Environmentally Activated Self-Protecting Coatings
Coatings are commonly used in many industries, like automotive industries with car paints and oil industries with protective coatings on their pipelines. This project is working to develop a coating that cannot only protect the substrate while intact, but to have a continual functionality after the coating has been damaged. The forms of damage can include mechanical, corrosive, bacterial, and other environmentally harmful situations. Upon any type of damage, the coating will be designed to respond appropriately and counteract the damage form. This will be accomplished by imbedding liquid filled microcapsules into the coating. The liquid core will contain the protecting agent, and the capsule shell wall will be able to detect the environmental damage. For example when corrosion occurs, the local pH of the surrounding solution changes and the shell wall will be able to detect this change in chemical composition and release the anti-corrosive liquid core. These coatings can increase the longevity and decrease the cost of repair of coated systems.

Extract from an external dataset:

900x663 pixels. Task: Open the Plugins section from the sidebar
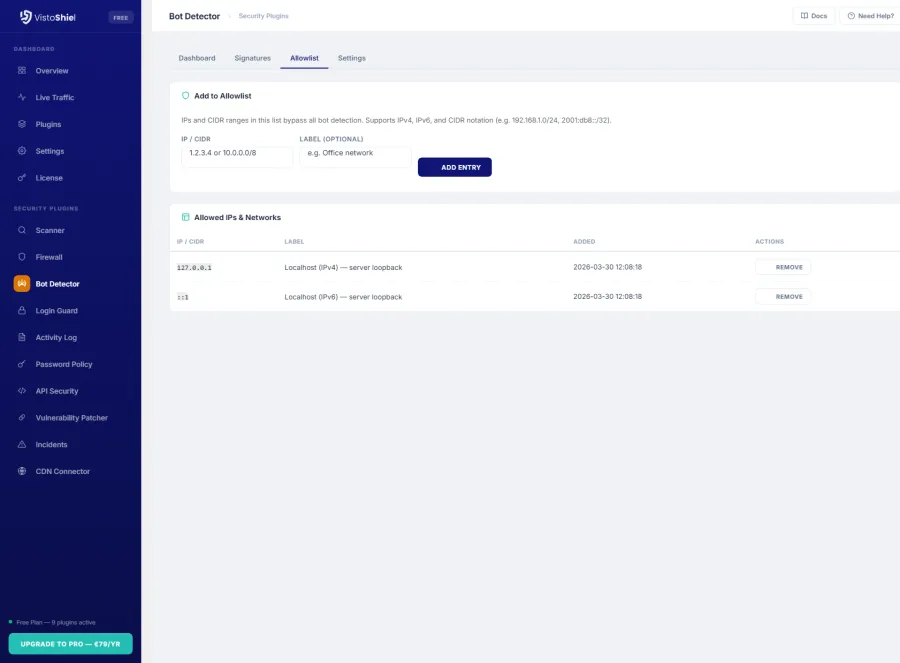click(22, 124)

Graphene Quantum Point Contact Transistor for DNA Sensing
Using solid-state devices containing graphene nanoribbons to sense and potentially sequence DNA is a promising alternative to traditional methods. This talk will demonstrate the viability of using such devices for biomolecular sensing by calculating the electronic transport properties of graphene nanoribbons with nanopores interacting with translocating DNA molecules. By adjusting the nanoribbon edge geometry and carrier concentration, we will show how the device can be tuned to maximize its sensitivity to conformational and positional changes of molecules inside the nanopore. In addition, we will present a design for a multilayer device containing a nanoribbon and additional gate electrodes to simultaneously sense and control the motion of a biomolecule translocating through the nanopore.